This week marked the 50th anniversary of Roe v. Wade, the landmark U.S. Supreme Court decision that secured the right to abortion in America.
For abortion rights supporters, it’s a bittersweet anniversary because the Supreme Court overturned Roe in the Dobbs decision last year. More than a dozen states have since banned or heavily restricted abortion.
In Massachusetts, abortion remains legal and has broad support from the medical community. More than a hundred medical professionals gathered at Brigham and Women’s Hospital on Monday to mark the anniversary of Roe and discuss the future of abortion access.
WBUR asked two OB-GYNs and abortion care providers how they’re thinking about abortion rights 50 years after Roe — and seven months after Roe was reversed.

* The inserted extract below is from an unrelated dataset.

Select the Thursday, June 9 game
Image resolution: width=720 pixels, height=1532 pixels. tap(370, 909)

Dr. Deborah Bartz is associate director of the Brigham’s family planning clinic, and Dr. Alisa Goldberg leads the Brigham’s family planning division. This interview has been edited and condensed.
As a health care provider, what does the anniversary of Roe mean to you?

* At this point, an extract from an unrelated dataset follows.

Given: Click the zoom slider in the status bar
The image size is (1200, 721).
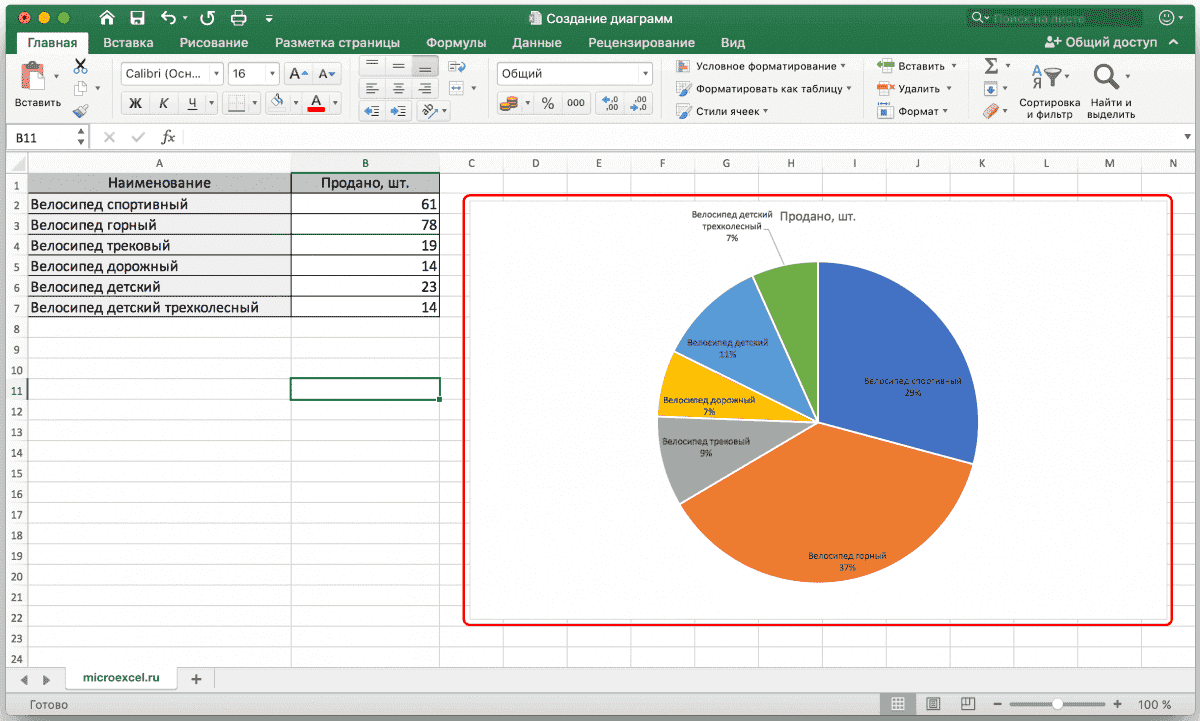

Bartz: “We love doing this work. This work is incredibly inspiring, and we don’t want to lose focus of this mission. So the 50th anniversary, it’s a day for us to recognize what Roe v. Wade was, and what it meant for so many people for so long, and just come together in a celebratory way for the work that we do.”
Goldberg: “Why celebrate Roe now that it’s gone? I think the reason to celebrate is in recognition of a time and many years that followed where government and policy put the health, the lives and the welfare of women first — women and people who can get pregnant.
“What has been so stark since the Dobbs decision is that policies are now shifting away from a primary concern on the health and well-being of pregnant people. I’m hopeful that maybe we can get back to that at some point, where policies first and foremost protect the health and welfare of the people that they’re designed to serve.”
Why do you feel abortion is an essential part of health care and should be widely available?
Goldberg: “The risk of death is 14 times higher with childbirth than with early abortion. So if someone is pregnant, and is contemplating whether or not to continue that pregnancy, the option with the lowest risk to her health and life is an early abortion.
“Even among patients who want to be pregnant, things don’t always go according to plan, and a variety of maternal health conditions or obstetric complications occur. In those circumstances, the risks become even higher. And often, it is in the best interest of the health of the patient to terminate the pregnancy.
“When balancing how much risk to take to the person’s health and life, the person themselves should have the deciding vote.”
Bartz: “Those of us that work in abortion care, we in no way ignore the idea that abortion is hard, that there is a space of tension that all of us feel as we consider the moral status of the fetus and the reproductive rights and reproductive health concerns of the pregnant person.
“We have taken care of many patients across the whole spectrum — including patients who firmly believe that abortion is wrong at the same time that they are getting their own abortion. We believe strongly that every case is complicated and nuanced, and that each patient is in the best position to make her own reproductive health care decisions. We allow them the space to make those decisions.
“There are some life-saving abortions. Some cases are emotionally life-saving.”
Doctors are sometimes targeted for this work. Do you feel any greater risk of providing abortion care since Roe was overturned last year?
Goldberg: “This is not new, and it comes in waves. There are points in time when things flare, and some people get riled up. And then the rhetoric settles down, and then maybe the people who are riled up are a little settled down.
“It’s something that we’ve had to think about in the back of our minds from the beginning. When you take this on, you have to think about it.”
Bartz: “There’s no doubt that society is indeed becoming more polarized on a whole host of issues. It’s concerning how society is going in this direction.
“I think we just need to take a deep breath, and we just need to do the work that we feel is important, and do it in a way that’s smart, and in a way that’s safe, and make sure that our patients are taken care of in the best way possible.”
In your clinic, are you seeing more patients from states that have recently restricted abortion?
Goldberg: “We are definitely seeing a steady stream. We are certainly seeing people from those states — people who have resources, who can travel, and largely people who have a reason to come to Massachusetts, either because they have family or friends here, they have ties to the region, or sometimes because they have a health care provider in their state who knows a health care provider in our state and makes a referral. We’re probably seeing the most people from Texas.”
Bartz: “We have seen patients come from the South and the Midwest, but they tend to be patients of demographics that have the ability to make those travel arrangements, unfortunately. So it really has fueled inequities within health care.”